Discussions

News: BEA Workshop Studio debuts Eclipse Tools for EJB3/Spring

  1. BEA has announced the release of BEA Workshop Studio 3.0 (BEA WS), an $899 (USD) development environment integrated with Eclipse. BEA WS provides multiple options for persistence engines that support the EJB3 persistence specification, designed to provide both an open source and commercial option via Hibernate and BEA Kodo. of course, any such capability should be used with the understanding that EJB3 has not been finalized yet. The Spring IDE is also slated to be bundled with BEA Workshop Studio.

    BEA WS is available for download with a free 15-day evaluation period. As the download page indicates, BEA WS is the fruition of the NitroX acquisition by BEA in September 2005.

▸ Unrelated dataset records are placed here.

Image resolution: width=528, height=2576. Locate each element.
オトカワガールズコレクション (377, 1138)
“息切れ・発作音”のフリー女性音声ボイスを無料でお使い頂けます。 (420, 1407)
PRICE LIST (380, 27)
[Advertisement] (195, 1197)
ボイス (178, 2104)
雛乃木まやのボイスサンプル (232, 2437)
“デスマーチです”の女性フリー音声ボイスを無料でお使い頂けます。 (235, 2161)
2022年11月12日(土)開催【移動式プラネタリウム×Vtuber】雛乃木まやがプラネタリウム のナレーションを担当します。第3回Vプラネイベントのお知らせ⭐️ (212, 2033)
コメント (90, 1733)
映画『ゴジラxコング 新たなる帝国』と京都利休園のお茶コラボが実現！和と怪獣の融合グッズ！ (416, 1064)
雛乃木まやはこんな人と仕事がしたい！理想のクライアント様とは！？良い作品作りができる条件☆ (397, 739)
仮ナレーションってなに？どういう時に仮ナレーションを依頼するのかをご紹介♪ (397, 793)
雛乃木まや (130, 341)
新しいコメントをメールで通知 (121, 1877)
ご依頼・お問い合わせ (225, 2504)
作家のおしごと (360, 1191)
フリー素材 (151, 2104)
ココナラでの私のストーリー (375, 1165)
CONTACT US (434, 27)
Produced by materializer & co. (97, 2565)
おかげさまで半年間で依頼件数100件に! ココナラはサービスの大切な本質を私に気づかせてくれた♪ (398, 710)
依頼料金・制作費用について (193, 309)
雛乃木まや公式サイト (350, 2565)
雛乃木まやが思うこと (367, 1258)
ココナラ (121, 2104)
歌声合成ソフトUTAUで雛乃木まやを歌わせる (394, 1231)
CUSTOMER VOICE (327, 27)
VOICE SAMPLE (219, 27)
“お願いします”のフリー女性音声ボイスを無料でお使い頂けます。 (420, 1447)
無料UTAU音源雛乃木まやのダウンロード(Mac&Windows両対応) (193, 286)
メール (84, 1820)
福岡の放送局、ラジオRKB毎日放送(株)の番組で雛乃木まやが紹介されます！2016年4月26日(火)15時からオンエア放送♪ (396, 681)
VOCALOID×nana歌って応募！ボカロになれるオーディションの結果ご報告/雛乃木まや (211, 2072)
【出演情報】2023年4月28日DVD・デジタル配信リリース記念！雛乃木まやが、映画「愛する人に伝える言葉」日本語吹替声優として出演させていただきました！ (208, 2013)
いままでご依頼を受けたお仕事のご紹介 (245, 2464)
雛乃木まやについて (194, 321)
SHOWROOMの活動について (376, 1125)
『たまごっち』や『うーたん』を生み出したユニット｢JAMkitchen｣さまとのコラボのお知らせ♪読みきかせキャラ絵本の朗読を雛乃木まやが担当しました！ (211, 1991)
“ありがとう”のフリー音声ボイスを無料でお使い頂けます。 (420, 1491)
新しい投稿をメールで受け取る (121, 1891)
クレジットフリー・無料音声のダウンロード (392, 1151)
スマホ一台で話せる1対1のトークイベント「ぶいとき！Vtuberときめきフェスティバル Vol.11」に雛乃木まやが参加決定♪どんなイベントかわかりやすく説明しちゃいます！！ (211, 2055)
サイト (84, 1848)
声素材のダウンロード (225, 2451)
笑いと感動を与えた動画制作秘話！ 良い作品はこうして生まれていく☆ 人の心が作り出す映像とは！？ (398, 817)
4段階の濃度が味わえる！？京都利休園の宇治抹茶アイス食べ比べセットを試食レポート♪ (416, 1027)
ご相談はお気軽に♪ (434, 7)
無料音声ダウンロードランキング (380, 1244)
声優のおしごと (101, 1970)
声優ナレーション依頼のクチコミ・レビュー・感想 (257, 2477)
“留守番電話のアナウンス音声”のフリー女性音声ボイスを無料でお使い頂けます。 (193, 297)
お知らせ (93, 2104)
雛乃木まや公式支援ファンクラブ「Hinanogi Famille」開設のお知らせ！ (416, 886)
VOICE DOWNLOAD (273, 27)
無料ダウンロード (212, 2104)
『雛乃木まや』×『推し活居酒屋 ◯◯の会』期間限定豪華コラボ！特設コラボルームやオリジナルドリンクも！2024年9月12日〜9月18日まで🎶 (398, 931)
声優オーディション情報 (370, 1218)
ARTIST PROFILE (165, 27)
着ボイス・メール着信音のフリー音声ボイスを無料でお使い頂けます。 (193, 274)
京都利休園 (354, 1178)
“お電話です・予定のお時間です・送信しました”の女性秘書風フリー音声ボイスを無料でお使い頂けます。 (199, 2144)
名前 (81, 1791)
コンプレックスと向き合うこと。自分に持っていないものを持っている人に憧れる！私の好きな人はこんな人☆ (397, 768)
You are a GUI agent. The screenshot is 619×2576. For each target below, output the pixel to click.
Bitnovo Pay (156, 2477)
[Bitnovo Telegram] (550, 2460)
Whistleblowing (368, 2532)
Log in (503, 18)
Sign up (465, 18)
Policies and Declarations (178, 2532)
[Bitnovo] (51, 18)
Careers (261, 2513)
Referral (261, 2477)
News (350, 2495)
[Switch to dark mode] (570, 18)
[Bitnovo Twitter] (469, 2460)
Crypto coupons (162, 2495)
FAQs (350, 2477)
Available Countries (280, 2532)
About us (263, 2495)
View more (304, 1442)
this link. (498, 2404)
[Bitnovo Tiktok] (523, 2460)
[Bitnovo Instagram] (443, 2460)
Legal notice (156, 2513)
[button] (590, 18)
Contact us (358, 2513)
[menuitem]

    Threaded Messages (32)

  2. What is BEA thinking?[ Go to top ]

    Didn't they talk to Bob Lee?
  3. Why pay?[ Go to top ]

    So why would I pay $900 for EJB 3.0 tooling - if Oracle just announced that JDeveloper 10.1.3 does EJB 3.0 for free?
  4. re: why pay[ Go to top ]

    Workshop Studio 3.0 is shipping today as a GA product, and is not in a tech preview or early access status.
    Also, it's my belief that many developers will prefer an Eclipse based approach, rather than jDeveloper approach.
    In addition, BEA Studio uniquely provides the AppXRay technology to help with design time consistency checking, code completion for annotations, dependency mapping, pre-build error checking for EJB3 related files and classes. This can help save lots of time vs. the frustrating runtime debugging process. This timesaving can pay for itself fairly quickly, which is the usual ROI argument for good quality tools. There are some additional points in my response in another thread about the value we provide for the software fee.
  5. Why pay?[ Go to top ]

    I'm waiting for Eclipse 3.2 and WTP 1.0 release as part of Callisto. This will also be free of charge.
  6. What about Eclipse DALI[ Go to top ]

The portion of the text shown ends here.